##### Recorded information

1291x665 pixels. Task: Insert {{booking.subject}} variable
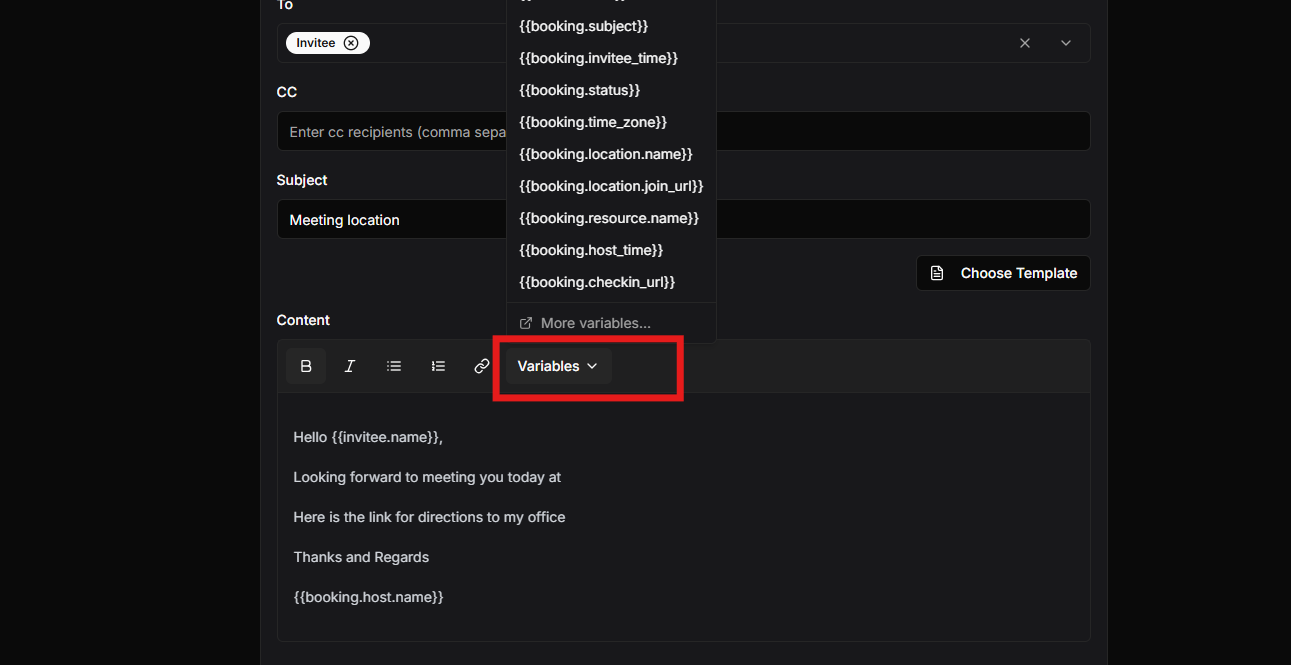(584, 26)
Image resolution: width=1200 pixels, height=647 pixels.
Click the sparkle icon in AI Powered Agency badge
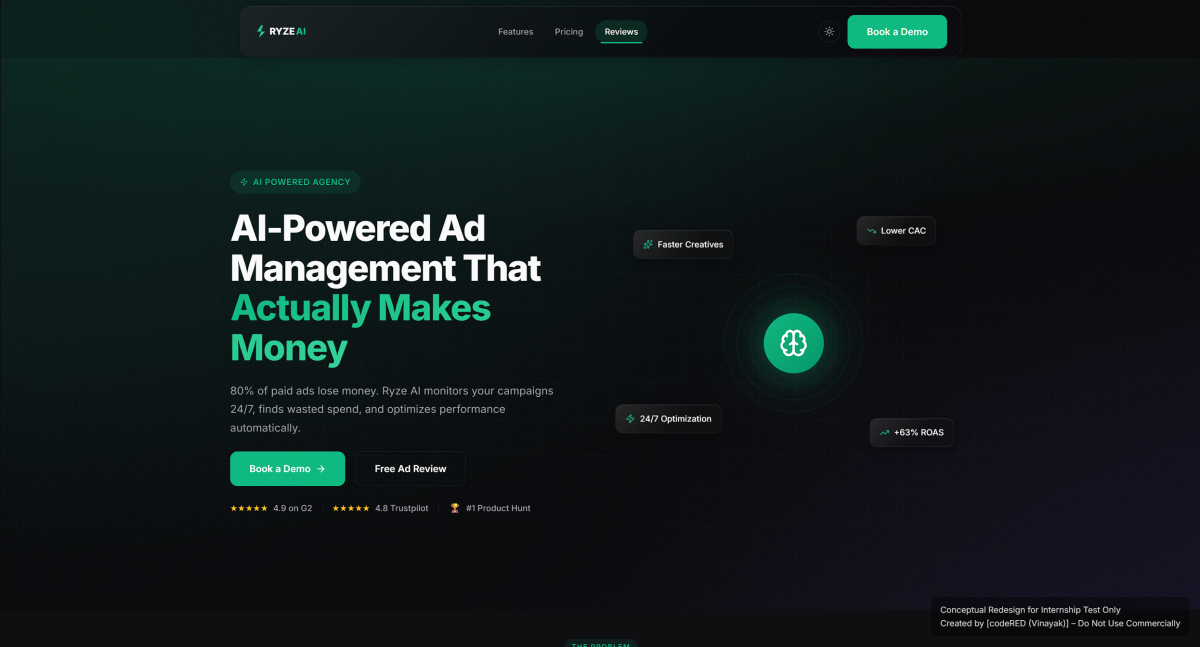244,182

##########

Written request:
Recast the material above as a Markdown table with the columns "Row" and "Line Text," numbering each nonblank line in order and omitting the pictures.

Answer in full:
| Row | Line Text |
|---|---|
| 1 | 1291x665 pixels. Task: Insert {{booking.subject}} variable |
| 2 | (584, 26) |
| 3 | Image resolution: width=1200 pixels, height=647 pixels. |
| 4 | Click the sparkle icon in AI Powered Agency badge |
| 5 | 244,182 |